Work task:
Whenever a line of the records below contains the word "gebruik", copy that line.

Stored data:
****************************************
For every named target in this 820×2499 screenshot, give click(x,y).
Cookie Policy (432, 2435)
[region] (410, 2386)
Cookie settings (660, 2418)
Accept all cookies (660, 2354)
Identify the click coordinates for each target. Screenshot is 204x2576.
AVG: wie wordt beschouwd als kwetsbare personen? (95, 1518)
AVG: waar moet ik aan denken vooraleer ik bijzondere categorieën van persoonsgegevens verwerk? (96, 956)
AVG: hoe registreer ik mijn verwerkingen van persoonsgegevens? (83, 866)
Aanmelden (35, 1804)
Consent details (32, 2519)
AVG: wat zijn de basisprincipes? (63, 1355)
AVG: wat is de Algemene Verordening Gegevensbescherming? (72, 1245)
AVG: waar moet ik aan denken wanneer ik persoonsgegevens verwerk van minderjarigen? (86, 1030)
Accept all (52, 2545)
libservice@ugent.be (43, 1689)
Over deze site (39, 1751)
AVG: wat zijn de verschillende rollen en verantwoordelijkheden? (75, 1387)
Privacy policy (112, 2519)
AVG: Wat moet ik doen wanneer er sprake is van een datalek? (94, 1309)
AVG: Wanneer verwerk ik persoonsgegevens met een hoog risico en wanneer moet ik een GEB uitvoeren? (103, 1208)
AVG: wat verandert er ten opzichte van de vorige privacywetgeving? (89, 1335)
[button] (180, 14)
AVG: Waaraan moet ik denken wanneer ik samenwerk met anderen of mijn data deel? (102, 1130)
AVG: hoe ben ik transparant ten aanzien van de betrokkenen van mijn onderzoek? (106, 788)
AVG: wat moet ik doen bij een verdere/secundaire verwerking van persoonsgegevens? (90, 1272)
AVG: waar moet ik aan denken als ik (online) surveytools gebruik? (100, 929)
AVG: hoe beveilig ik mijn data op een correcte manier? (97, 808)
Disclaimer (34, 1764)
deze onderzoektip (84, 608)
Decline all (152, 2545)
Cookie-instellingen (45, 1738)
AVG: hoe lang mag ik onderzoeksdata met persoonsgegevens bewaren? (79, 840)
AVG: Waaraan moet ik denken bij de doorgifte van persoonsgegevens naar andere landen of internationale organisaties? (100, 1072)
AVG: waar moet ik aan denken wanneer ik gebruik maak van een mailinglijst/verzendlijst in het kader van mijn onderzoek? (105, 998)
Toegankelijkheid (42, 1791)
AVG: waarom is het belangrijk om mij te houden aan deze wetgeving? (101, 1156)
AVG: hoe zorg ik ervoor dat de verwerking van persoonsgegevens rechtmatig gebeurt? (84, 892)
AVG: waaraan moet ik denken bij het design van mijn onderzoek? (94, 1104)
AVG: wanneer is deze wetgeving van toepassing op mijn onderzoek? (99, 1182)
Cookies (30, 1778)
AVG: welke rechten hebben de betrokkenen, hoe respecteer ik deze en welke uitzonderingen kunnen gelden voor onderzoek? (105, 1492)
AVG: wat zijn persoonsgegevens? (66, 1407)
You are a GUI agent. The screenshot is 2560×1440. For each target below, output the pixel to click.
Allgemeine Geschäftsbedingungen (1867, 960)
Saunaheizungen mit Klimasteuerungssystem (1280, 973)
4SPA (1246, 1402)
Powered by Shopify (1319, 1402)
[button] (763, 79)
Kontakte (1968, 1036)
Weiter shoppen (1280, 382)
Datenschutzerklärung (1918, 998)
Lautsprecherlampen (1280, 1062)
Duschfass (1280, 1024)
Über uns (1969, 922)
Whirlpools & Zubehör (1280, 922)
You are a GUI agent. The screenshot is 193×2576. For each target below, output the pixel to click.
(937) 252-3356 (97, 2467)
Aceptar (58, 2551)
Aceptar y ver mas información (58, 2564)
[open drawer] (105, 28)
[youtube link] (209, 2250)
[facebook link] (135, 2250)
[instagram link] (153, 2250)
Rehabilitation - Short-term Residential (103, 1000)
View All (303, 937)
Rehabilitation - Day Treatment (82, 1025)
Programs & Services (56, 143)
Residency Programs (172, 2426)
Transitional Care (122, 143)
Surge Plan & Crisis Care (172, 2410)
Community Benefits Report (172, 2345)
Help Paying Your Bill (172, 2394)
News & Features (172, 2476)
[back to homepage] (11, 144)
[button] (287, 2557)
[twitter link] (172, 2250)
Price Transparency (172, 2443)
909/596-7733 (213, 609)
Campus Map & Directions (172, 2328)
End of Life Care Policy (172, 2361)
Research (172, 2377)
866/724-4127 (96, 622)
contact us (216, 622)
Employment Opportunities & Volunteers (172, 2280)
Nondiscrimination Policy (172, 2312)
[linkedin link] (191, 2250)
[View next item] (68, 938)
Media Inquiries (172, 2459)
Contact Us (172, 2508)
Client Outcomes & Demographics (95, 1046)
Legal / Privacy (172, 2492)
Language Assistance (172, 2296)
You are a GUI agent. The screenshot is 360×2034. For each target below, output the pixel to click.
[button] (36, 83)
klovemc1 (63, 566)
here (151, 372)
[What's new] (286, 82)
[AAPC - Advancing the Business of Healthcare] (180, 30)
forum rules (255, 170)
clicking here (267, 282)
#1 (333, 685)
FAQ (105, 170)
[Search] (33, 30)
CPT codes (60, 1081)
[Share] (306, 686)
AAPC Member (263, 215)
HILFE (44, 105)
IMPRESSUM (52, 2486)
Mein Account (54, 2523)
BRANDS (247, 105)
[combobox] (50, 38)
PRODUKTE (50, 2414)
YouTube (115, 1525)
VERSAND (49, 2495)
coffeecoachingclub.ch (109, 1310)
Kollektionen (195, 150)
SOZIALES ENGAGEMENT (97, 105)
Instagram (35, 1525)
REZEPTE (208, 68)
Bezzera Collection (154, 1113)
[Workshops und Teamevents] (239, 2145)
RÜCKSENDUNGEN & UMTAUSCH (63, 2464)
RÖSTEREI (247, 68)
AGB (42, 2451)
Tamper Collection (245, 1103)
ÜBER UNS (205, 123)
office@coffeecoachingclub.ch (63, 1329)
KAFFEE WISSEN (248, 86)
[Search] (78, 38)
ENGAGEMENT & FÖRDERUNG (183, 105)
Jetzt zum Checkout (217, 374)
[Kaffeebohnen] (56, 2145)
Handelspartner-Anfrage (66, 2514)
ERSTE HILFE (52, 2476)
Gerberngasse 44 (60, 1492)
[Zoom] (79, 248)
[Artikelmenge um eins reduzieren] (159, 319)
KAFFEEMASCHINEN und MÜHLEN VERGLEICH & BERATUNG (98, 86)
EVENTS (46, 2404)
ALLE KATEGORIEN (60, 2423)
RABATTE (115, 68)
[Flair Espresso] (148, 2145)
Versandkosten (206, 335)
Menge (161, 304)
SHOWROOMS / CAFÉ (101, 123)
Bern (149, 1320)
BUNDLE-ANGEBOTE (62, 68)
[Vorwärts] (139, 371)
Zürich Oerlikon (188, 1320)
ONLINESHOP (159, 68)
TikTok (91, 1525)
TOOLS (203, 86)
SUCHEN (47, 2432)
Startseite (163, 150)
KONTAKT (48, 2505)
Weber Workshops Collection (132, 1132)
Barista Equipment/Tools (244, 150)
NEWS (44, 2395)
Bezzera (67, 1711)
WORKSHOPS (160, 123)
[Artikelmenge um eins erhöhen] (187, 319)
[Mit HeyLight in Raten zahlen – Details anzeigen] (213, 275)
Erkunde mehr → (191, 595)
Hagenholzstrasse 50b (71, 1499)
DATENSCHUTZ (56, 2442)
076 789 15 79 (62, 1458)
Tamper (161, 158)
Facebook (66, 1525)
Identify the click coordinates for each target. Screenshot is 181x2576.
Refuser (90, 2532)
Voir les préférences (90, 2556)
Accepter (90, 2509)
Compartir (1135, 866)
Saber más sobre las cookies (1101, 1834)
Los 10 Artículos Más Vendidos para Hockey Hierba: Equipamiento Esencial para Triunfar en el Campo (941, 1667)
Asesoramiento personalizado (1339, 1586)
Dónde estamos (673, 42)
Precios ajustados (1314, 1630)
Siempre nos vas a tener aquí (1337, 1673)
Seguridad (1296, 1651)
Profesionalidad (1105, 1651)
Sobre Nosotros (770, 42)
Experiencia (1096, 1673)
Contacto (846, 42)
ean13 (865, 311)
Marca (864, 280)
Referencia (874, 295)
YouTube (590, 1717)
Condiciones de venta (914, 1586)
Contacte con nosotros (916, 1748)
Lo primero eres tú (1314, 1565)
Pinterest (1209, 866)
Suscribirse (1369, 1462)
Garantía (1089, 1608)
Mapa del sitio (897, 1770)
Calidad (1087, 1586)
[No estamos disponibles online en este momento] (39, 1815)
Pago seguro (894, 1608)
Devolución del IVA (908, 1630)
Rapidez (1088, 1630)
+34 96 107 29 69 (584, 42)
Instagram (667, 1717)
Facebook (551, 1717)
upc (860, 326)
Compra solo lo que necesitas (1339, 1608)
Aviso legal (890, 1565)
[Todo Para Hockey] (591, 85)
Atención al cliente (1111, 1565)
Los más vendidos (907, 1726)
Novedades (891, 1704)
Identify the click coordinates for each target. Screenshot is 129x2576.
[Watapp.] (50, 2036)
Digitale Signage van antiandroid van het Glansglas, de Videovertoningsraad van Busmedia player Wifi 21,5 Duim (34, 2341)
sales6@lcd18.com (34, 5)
****************************************
Response area:
AVG: waar moet ik aan denken als ik (online) surveytools gebruik? (100, 929)
AVG: waar moet ik aan denken wanneer ik gebruik maak van een mailinglijst/verzendlijst in het kader van mijn onderzoek? (105, 998)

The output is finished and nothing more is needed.